L’interface reste inchangée, rigide, pensée pour un clavier-souris de 2003. Naviguer dans les menus à la manette relève toujours du défi, et aucun effort n’a été fait pour moderniser l’ergonomie ou intégrer des raccourcis intuitifs. L’inventaire est illisible. Les dialogues ne sont pas recontextualisés. Le système de journal est confus, sans tri ni suivi intelligent.
Aucune option de confort n’a été intégrée. Pas de sauvegarde rapide. Pas de remapping des touches. Pas de filtre visuel. Pas de codex, ni de carte interactive. Le joueur est plongé dans une expérience brute, sans outils pour l’accompagner. Même les bugs d’époque persistent parfois, notamment dans la détection de collision ou la réactivité des PNJ.

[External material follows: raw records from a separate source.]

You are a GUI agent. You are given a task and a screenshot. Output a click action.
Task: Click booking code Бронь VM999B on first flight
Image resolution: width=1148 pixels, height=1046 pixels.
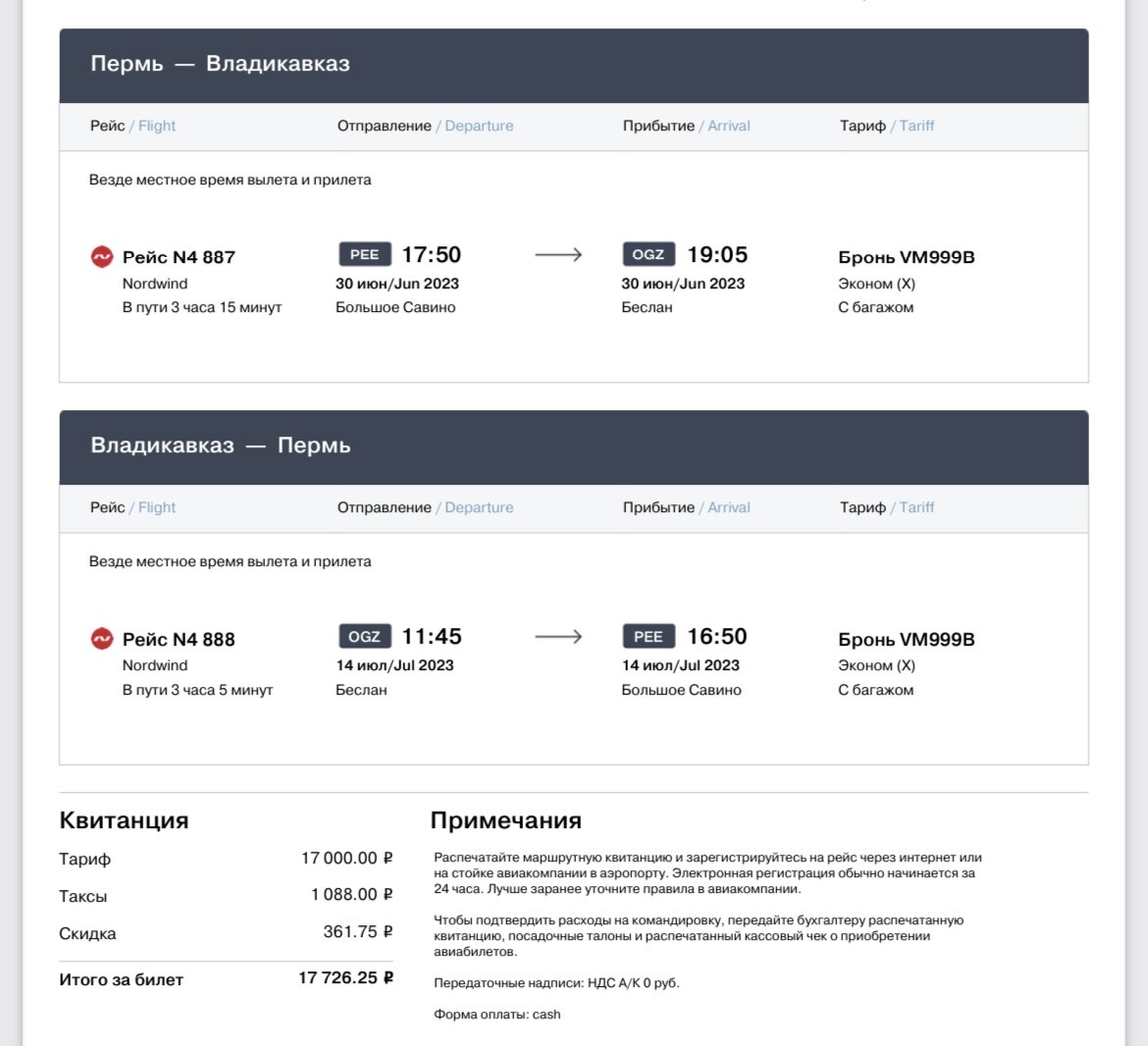tap(907, 257)
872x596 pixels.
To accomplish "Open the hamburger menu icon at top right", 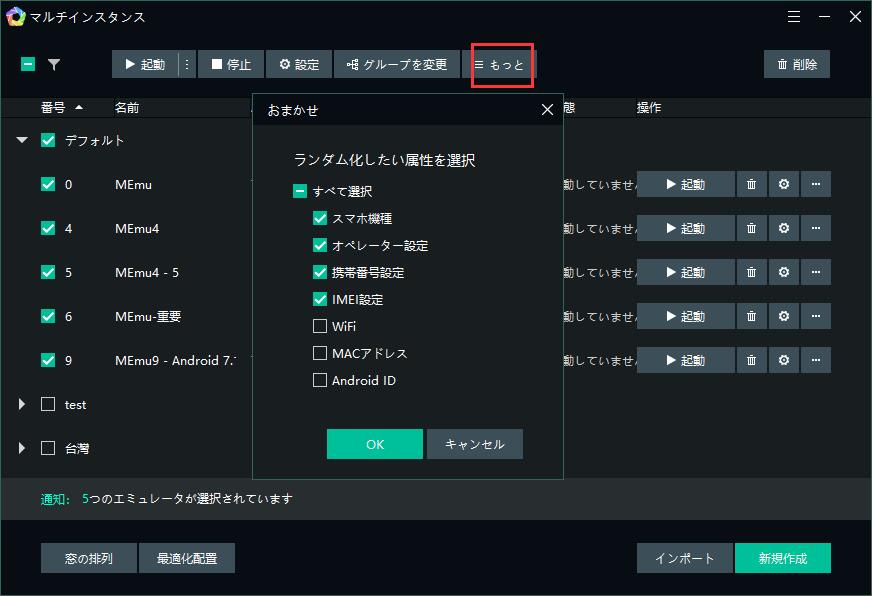I will pyautogui.click(x=794, y=17).
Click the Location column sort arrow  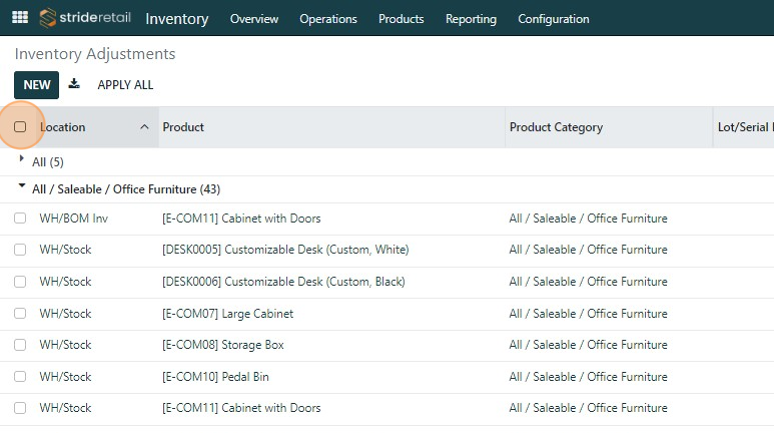pyautogui.click(x=144, y=127)
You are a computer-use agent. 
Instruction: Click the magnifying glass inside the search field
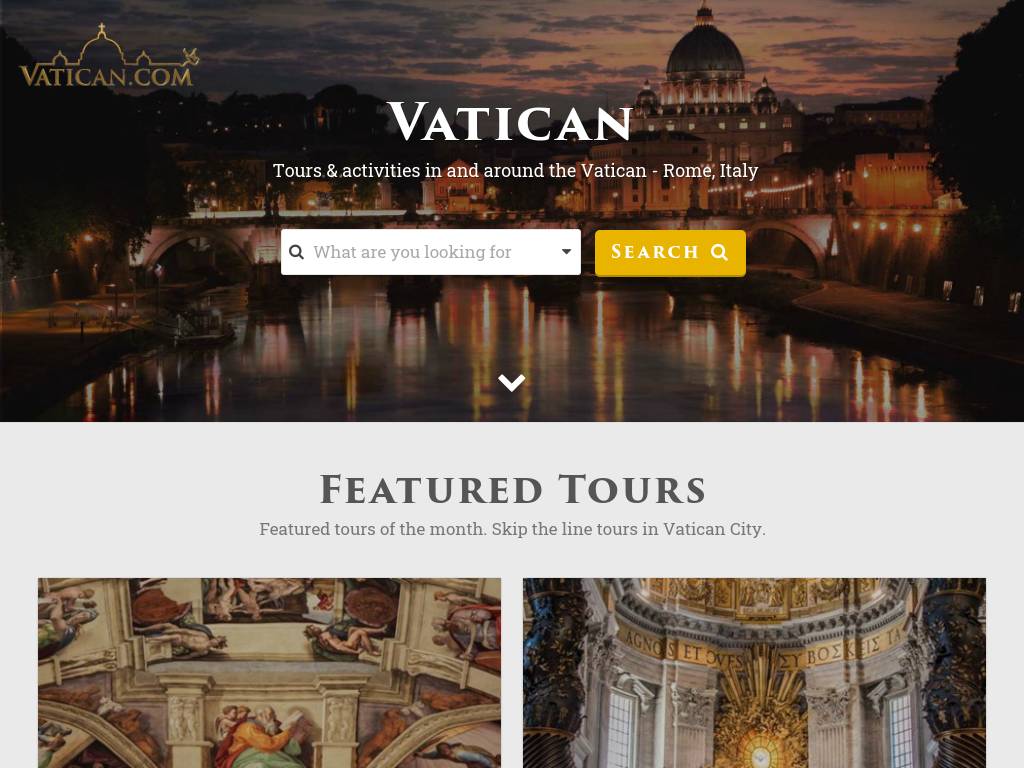click(296, 252)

La version embarque bien La Nuit des Corbeaux, ce qui constitue un ajout de taille. Mais aucune nouveauté n’est proposée en dehors du contenu original. Pas de galerie d’artworks, pas de commentaires de développement, pas même une intro recontextualisée. Une opportunité manquée de valoriser ce monument du RPG autrement que par sa seule réédition.
Côté performance, le jeu reste stable, même dans les zones densément peuplées. Pas de ralentissements majeurs ni de crashs recensés. La Switch gère correctement ce moteur peu exigeant. Mais aucune optimisation spécifique n’est perceptible. Les temps de chargement sont longs, l’interface souffre de lenteurs, et le tactile n’est pas pris en charge en mode nomade.
Gothic II Complete Classic remplit sa mission minimale : porter un classique sur une console moderne. Mais en refusant d’adapter, d’expliquer, ou d’enrichir, il se condamne à n’exister que pour ceux qui le connaissent déjà.